Exercise material:
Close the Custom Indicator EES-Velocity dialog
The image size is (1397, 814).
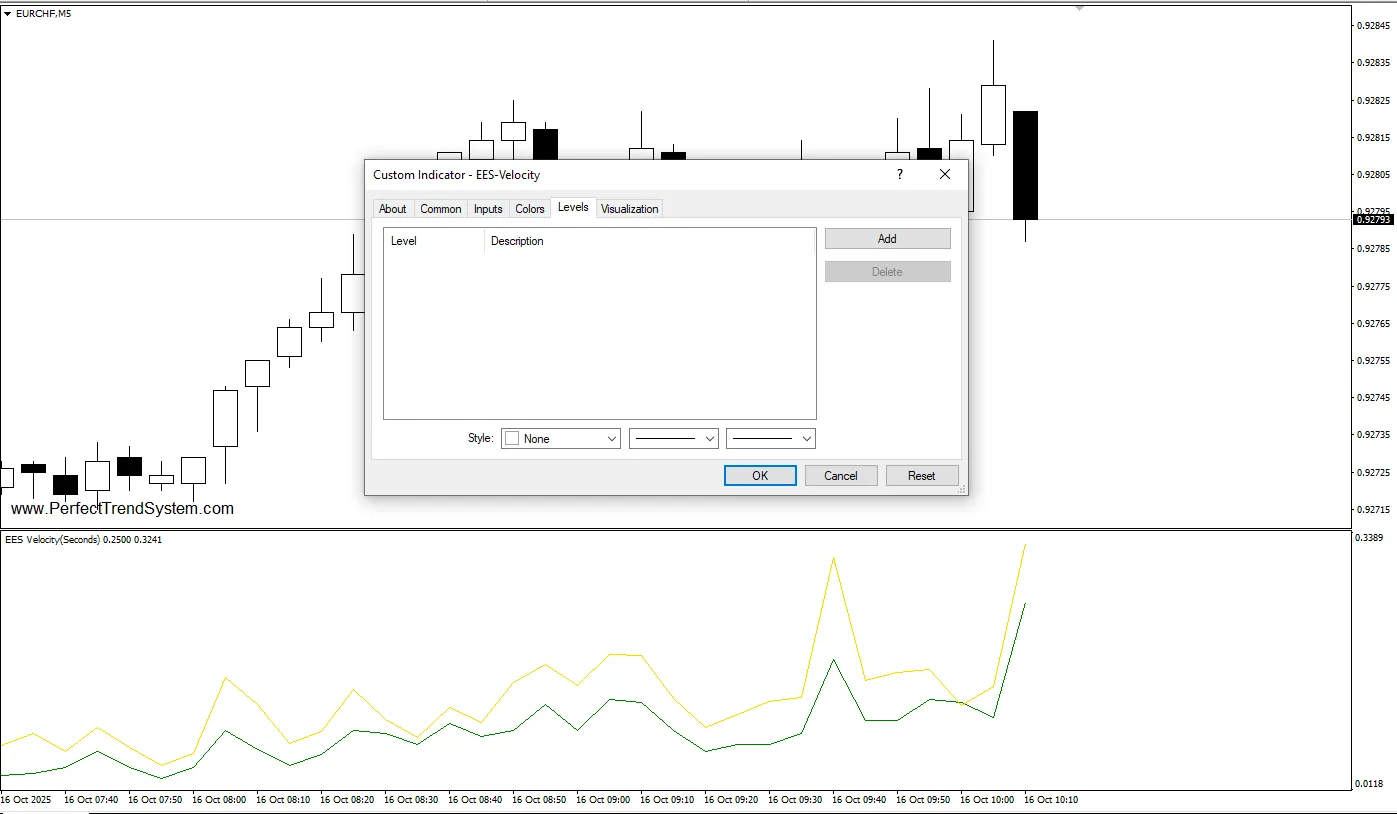pyautogui.click(x=945, y=174)
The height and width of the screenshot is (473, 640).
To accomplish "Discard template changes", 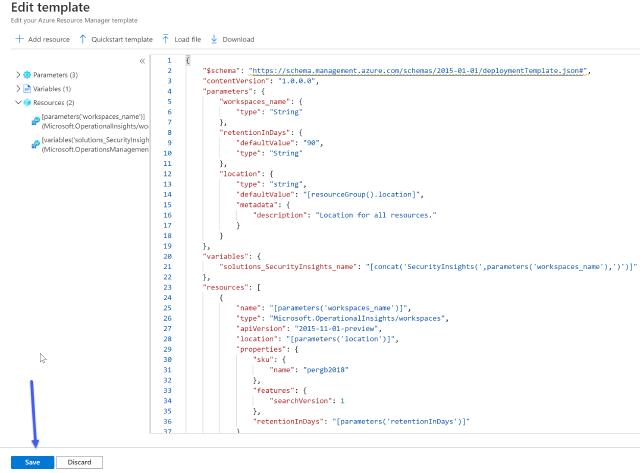I will click(x=78, y=463).
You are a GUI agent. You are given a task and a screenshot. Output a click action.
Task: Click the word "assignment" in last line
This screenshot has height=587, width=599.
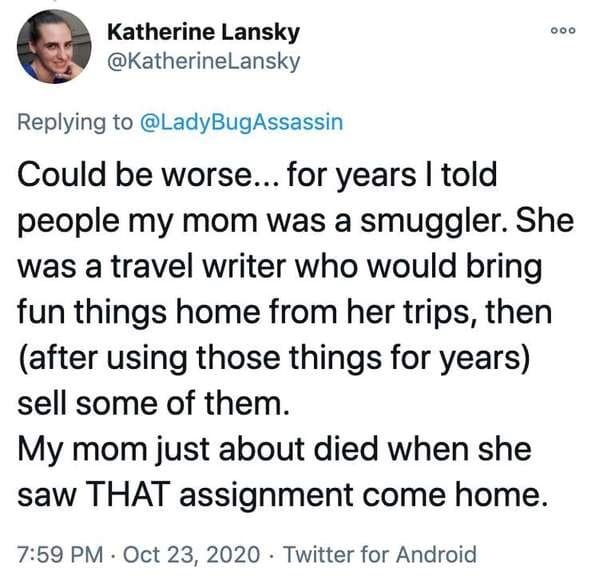click(x=267, y=496)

Your task:
An exact reproduction of the lines from the line containing "Task: Click the" through the end of the listing above is needed; pictures stay out.

Result of the exercise:
Task: Click the word "assignment" in last line
This screenshot has height=587, width=599.
click(x=267, y=496)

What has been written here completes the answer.